▶ _PROBLEM TO WORK ON_
Starting at the line that contains "This screenshot has width=491, height=241.", quote every line through the end of the entries, word for word, skipping the pictures.

▶ _EXCERPTED DATA_
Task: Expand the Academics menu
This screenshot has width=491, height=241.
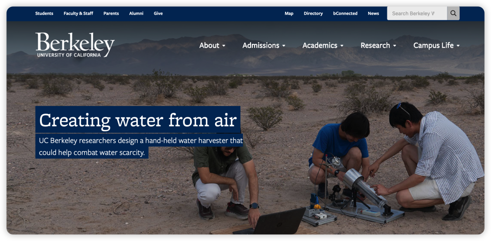Action: (323, 45)
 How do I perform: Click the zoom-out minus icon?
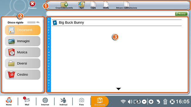[x=144, y=102]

▶ _RESPONSE BOX_
This screenshot has width=491, height=241.
Action: (323, 45)
 How do I perform: Click the zoom-out minus icon?
[x=144, y=102]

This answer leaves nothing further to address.